Brief: Rescale the entries starting at the line containing "Identify the location of step-interests-indicator." and ending at the line containing "(512, 190)." by rewriting only those lines, requests included, with every coordinate in the answers multiplied by 1.55 and rounded to a whole number, halves rounding up. Leave the pictures out.

Given entries:

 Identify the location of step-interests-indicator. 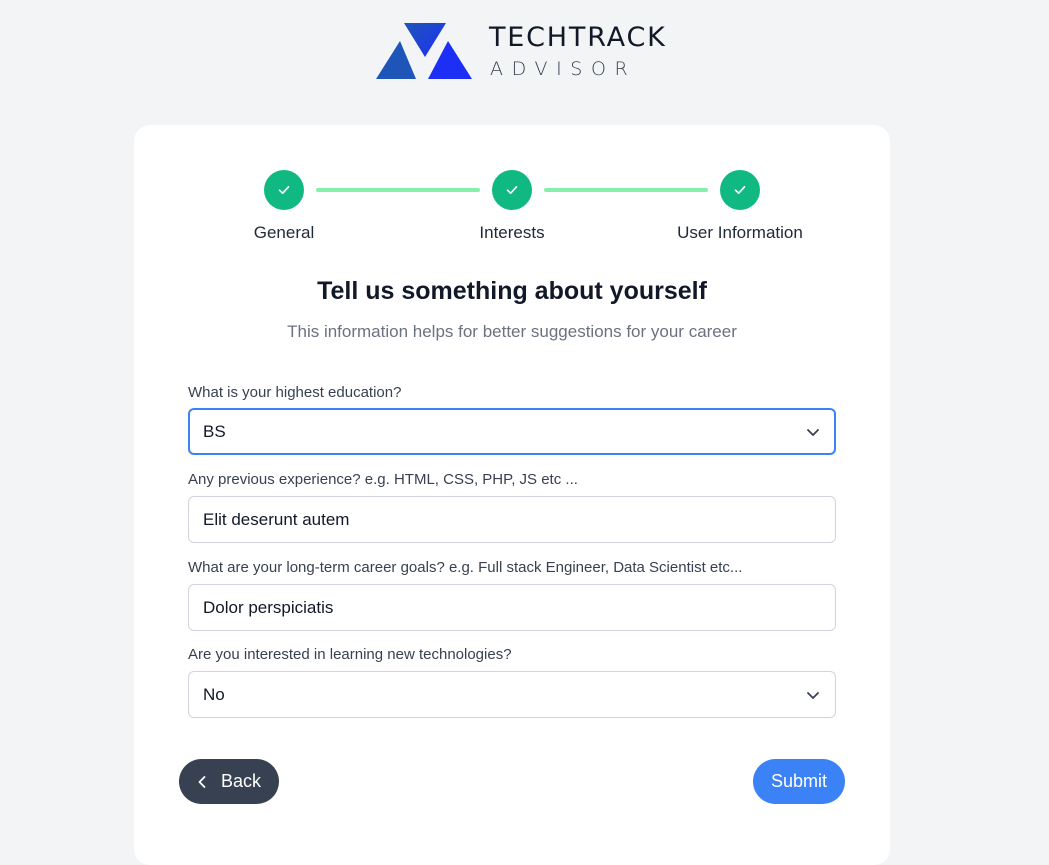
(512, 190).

==

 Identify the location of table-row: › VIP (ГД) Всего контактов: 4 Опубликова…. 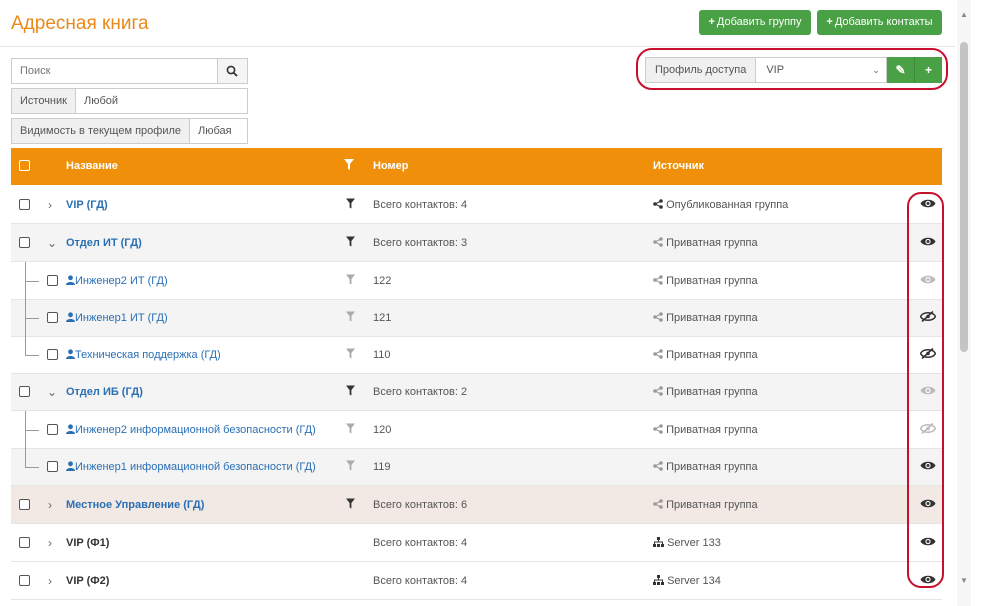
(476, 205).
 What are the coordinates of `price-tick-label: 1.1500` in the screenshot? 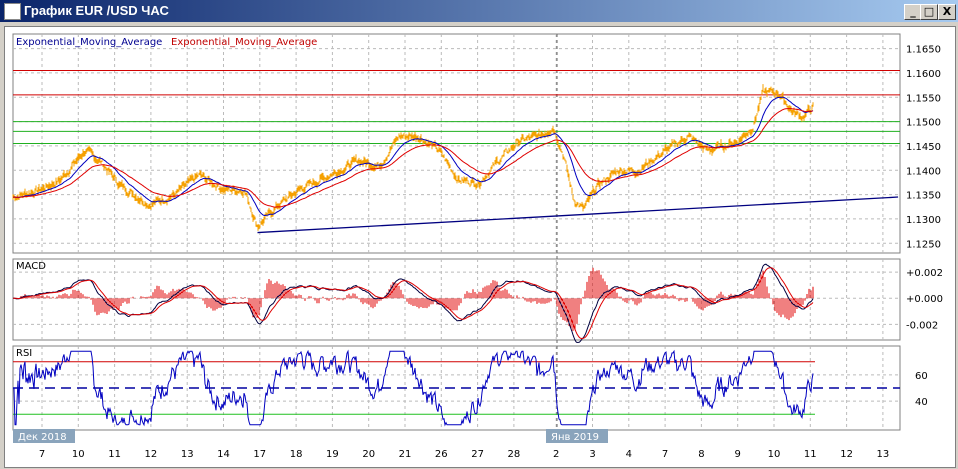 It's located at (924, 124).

* * *

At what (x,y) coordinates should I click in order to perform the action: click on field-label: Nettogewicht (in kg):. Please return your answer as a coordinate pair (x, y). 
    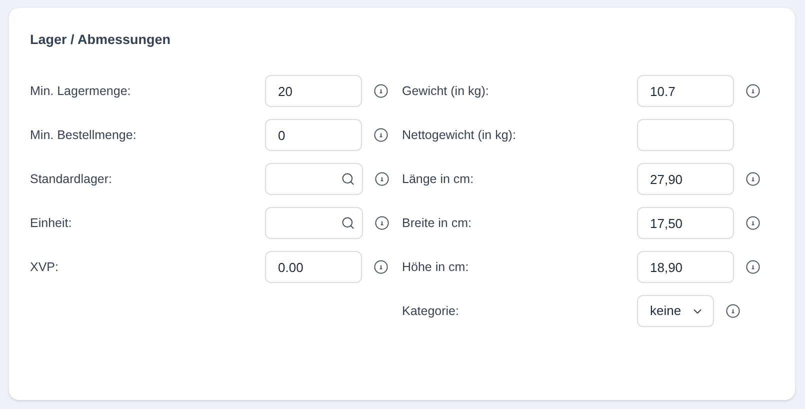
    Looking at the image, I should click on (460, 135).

Response area:
 Identify the location of step-interests-indicator. 
(794, 295).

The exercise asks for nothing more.